Item position entries
_ _ _
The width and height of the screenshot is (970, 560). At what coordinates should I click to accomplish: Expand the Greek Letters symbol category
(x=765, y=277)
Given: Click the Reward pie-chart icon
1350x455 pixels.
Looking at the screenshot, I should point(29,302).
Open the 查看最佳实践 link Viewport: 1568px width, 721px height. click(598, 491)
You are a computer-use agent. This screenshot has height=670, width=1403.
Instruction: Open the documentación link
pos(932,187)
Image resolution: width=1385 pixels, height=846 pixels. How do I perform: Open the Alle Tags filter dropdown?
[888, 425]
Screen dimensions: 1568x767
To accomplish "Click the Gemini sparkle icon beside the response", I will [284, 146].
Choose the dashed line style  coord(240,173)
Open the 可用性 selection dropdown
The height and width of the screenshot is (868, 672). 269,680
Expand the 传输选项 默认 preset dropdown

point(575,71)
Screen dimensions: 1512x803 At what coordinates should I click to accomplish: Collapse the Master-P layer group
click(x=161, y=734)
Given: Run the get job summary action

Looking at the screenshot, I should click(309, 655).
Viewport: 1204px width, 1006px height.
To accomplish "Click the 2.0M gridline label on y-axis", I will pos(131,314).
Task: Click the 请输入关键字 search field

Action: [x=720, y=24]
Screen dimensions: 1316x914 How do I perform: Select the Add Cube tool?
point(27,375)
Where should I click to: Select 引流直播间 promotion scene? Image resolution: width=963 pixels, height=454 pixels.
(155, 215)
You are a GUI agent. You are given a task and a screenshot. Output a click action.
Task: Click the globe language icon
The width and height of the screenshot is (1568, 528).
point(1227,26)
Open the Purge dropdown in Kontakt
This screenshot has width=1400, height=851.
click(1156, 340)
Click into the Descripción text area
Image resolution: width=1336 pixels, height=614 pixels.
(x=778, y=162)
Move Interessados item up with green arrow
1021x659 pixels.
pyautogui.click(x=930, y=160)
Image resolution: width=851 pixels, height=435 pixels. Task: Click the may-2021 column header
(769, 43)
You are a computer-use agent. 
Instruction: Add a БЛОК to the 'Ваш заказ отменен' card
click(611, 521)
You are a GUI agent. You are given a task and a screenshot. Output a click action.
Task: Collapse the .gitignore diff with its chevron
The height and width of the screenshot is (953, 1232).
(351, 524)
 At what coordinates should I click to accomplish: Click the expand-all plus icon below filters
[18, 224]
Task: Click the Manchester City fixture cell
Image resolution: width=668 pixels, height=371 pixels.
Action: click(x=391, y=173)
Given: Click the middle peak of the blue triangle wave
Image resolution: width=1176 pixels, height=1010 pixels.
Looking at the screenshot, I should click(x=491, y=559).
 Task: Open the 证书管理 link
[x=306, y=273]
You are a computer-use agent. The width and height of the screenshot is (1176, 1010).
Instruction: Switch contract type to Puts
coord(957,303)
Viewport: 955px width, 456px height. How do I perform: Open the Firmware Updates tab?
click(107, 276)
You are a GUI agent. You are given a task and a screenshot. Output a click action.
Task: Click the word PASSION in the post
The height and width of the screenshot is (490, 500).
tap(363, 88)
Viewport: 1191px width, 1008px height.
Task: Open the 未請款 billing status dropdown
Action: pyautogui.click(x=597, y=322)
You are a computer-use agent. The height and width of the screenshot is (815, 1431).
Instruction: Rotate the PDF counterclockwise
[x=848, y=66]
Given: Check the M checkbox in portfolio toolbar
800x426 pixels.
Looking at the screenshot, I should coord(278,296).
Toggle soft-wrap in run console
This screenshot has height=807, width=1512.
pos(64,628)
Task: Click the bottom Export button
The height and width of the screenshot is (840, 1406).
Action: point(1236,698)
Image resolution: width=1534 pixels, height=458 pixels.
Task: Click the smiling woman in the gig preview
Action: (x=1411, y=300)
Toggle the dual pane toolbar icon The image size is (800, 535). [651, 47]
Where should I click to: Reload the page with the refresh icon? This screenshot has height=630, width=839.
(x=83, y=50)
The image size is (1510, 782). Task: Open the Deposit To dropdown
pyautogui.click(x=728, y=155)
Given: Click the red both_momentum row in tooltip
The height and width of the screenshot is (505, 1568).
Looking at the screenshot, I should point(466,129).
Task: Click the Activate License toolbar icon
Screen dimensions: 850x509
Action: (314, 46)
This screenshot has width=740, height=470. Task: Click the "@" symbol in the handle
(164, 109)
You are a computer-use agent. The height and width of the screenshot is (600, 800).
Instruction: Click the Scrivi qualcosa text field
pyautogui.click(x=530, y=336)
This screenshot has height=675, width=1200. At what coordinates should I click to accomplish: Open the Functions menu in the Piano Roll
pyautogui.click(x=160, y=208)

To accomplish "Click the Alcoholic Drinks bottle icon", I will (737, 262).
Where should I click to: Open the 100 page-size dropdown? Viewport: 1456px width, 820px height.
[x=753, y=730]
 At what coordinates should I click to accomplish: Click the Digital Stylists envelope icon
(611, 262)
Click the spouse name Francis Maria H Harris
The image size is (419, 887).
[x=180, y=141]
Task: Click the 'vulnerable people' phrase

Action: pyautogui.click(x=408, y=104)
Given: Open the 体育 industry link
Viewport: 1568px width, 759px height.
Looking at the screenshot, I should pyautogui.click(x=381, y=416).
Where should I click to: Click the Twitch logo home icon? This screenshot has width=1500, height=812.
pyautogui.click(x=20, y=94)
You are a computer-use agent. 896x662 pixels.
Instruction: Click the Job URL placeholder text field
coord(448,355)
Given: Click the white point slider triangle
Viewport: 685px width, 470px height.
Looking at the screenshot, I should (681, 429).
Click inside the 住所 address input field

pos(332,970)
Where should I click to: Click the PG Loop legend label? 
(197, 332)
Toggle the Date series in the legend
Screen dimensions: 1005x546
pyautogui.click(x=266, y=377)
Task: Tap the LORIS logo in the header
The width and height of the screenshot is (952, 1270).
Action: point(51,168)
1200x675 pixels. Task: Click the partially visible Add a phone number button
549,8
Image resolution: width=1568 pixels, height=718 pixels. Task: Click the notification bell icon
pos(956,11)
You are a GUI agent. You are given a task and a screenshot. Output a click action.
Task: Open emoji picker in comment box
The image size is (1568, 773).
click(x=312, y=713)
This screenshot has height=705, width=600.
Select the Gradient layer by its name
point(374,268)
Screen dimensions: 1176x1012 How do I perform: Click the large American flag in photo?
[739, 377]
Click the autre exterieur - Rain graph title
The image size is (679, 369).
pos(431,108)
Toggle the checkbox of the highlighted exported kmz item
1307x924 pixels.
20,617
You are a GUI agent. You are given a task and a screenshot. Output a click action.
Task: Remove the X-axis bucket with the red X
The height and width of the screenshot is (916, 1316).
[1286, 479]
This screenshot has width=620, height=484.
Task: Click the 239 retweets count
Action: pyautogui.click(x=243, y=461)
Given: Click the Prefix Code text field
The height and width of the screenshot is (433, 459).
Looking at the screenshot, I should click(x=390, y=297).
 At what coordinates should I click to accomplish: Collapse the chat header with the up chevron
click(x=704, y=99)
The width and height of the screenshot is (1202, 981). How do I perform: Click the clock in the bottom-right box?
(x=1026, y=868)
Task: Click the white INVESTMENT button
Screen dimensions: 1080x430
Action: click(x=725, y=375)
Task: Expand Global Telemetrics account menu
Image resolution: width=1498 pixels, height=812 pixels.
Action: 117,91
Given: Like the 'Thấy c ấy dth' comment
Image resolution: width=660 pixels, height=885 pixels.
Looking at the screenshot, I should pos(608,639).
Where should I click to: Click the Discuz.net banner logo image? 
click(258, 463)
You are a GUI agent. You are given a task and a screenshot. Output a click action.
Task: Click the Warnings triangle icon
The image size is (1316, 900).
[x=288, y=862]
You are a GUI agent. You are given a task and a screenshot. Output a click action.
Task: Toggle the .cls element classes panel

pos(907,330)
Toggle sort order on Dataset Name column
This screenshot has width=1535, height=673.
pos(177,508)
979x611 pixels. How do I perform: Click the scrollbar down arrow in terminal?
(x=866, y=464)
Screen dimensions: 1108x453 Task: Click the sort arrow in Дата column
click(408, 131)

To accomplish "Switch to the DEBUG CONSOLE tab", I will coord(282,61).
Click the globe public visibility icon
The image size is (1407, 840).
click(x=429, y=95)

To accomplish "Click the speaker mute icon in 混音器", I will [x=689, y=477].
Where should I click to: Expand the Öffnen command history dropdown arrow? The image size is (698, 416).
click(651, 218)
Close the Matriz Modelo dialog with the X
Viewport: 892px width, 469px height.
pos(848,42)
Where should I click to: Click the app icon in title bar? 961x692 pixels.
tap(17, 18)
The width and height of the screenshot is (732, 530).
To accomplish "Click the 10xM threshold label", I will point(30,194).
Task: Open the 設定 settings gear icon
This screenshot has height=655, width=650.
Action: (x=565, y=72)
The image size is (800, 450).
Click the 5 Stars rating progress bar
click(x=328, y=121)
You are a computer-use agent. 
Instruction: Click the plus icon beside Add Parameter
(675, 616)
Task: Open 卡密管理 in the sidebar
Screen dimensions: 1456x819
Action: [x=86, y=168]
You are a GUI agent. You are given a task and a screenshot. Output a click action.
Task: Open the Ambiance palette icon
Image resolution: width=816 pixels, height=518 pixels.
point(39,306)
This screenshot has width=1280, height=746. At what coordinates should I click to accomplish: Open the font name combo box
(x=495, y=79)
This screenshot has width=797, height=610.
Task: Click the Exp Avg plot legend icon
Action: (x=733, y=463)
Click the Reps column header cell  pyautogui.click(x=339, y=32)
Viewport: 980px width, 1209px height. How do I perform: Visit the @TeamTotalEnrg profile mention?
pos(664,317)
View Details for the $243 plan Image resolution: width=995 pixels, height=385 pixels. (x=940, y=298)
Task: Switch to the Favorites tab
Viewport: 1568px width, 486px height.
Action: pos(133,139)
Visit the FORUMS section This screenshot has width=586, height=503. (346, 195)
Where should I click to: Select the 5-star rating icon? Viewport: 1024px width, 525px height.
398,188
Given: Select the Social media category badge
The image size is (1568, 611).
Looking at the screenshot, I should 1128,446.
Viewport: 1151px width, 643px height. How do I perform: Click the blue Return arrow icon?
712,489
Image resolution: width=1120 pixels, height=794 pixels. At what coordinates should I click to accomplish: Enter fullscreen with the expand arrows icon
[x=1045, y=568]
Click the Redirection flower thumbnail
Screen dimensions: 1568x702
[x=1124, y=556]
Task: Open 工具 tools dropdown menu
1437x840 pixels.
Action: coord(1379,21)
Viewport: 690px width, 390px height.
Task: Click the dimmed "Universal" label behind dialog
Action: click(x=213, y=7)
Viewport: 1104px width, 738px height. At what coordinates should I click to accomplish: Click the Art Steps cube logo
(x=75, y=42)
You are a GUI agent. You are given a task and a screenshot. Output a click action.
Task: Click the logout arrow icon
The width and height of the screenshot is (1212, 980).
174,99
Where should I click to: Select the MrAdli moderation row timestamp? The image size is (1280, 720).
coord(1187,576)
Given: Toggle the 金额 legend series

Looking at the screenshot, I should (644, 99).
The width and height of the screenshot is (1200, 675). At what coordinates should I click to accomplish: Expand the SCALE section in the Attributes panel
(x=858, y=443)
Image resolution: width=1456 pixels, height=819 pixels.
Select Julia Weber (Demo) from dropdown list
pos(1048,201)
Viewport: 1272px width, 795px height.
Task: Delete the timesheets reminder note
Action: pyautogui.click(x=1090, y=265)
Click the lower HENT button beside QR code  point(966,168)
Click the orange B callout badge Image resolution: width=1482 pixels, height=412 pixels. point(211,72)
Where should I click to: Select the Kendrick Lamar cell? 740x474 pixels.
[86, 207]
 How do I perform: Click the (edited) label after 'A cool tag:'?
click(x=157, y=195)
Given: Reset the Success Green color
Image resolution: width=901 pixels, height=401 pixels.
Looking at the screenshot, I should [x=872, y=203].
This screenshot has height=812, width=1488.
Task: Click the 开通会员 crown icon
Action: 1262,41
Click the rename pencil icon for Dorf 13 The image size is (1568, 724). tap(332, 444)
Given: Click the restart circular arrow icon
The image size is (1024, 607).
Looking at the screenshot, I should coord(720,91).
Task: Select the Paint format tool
_ _ _
» Requirements:
Please recast the listing lines starting at the one containing "Given: Click the middle" and ending at the one containing "[x=848, y=66]" as a numbered list, leaving out blank lines.

» Solution for this problem:
1. Given: Click the middle peak of the blue triangle wave
2. Image resolution: width=1176 pixels, height=1010 pixels.
3. Looking at the screenshot, I should click(x=491, y=559).
4.  Task: Open the 证书管理 link
5. [x=306, y=273]
6. You are a computer-use agent. The width and height of the screenshot is (1176, 1010).
7. Instruction: Switch contract type to Puts
8. coord(957,303)
9. Viewport: 955px width, 456px height. How do I perform: Open the Firmware Updates tab?
10. click(107, 276)
11. You are a GUI agent. You are given a task and a screenshot. Output a click action.
12. Task: Click the word PASSION in the post
13. The height and width of the screenshot is (490, 500).
14. tap(363, 88)
15. Viewport: 1191px width, 1008px height.
16. Task: Open the 未請款 billing status dropdown
17. Action: pyautogui.click(x=597, y=322)
18. You are a computer-use agent. The height and width of the screenshot is (815, 1431).
19. Instruction: Rotate the PDF counterclockwise
20. [x=848, y=66]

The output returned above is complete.